Geely Haoyue teases Malaysians who don't think the Proton X70 is big enough

By daryl, 05 May 2020

Every new car Geely launches today is subjected to speculation over a Malaysian adaptation and renders featuring Proton's unmistakable tiger badge. This has been the case ever since the Chinese carmaker began its collaboration with the national brand, one that has only yielded a single rebadged product so far: the Proton X70

That said, consumer sentiment surrounding the makers of the first Malaysian car is at its highest in decades. And a more accessible model like the highly-anticipated Proton X50 can't come soon enough. But what if you're in the more fortunate end of the spectrum and want a bigger and more luxurious SUV instead? 

Geely recently launched a new flagship SUV called the Haoyue, and the seven-seat behemoth is already touted as a potential Proton X90 for Malaysians who like their cars big. Measuring 4,835mm long, 1,900mm wide and 1,780mm tall, the Haoyue is nearly as big as premium heavyweights such as the BMW X5 and Volvo XC90. Its wheelbase is a whole 145mm longer than that of the X70, which is where much of the space to accommodate an extra row of seats comes from. 


Like the X70 and the Geely Boyue on which it is based, the Haoyue derives power from a 1.8-litre four-pot turbo mated to a seven-speed dual-clutch transmission, although there should be some tuning differences to accommodate the heavier load. Much of this could change by the time the SUV arrives in Malaysia, presumably as the Proton X90, though that prospect itself is far from an obvious certainty. 

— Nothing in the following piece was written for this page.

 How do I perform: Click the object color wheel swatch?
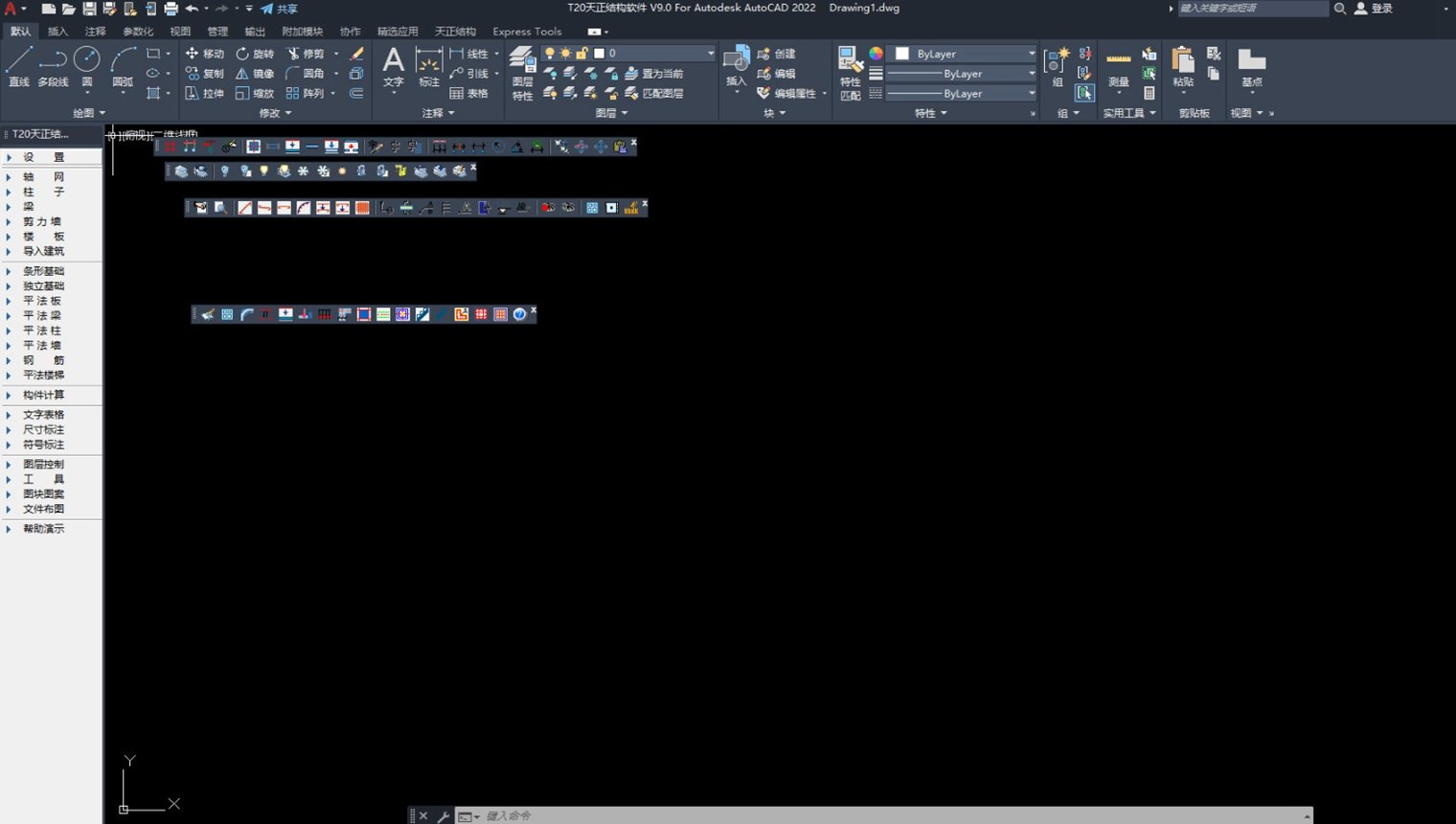tap(876, 54)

Proton CEO Li Chunrong previously stated that the company is looking to launch one new model per year, with the X50 expected to steal the limelight later in 2020 assuming no further delays, MCO-related or otherwise. Beyond that, the Exora MPV is a tremendously outdated product in an otherwise profitable segment, and it could make way for a new model based on the Geely Jiaji. The BMW X6-mimicking FY11 is another visually-enticing product that could pique the interest of local buyers, so it could be years before a Proton X90 materialises, if at all. 

What do you think; does Proton need a bigger and pricier SUV in its Malaysian line-up?